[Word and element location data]
■ ■ ■ ■ ■ ■ ■

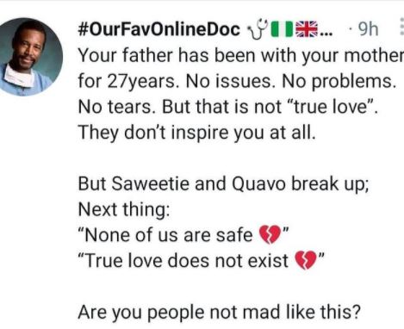Click the UK Union Jack flag emoji
404x329 pixels.
click(x=307, y=29)
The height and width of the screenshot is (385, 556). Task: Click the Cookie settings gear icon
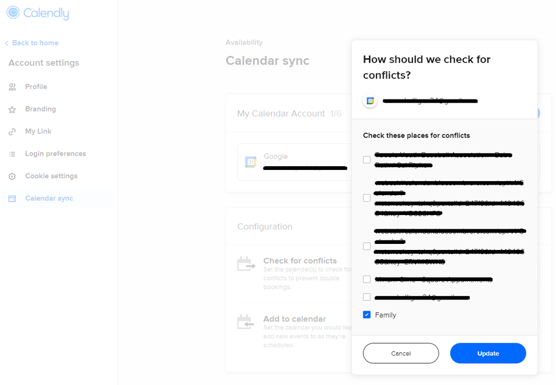click(12, 176)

■ ■ ■ ■ ■ ■ ■

### [SET TASK]
Turn the lines of these records into a JSON list of strings, one string per line, skipping blank lines and leaving out the pictures.

### [SOLUTION TO THIS TASK]
[
  "Click the UK Union Jack flag emoji",
  "404x329 pixels.",
  "click(x=307, y=29)",
  "The height and width of the screenshot is (385, 556). Task: Click the Cookie settings gear icon",
  "click(12, 176)"
]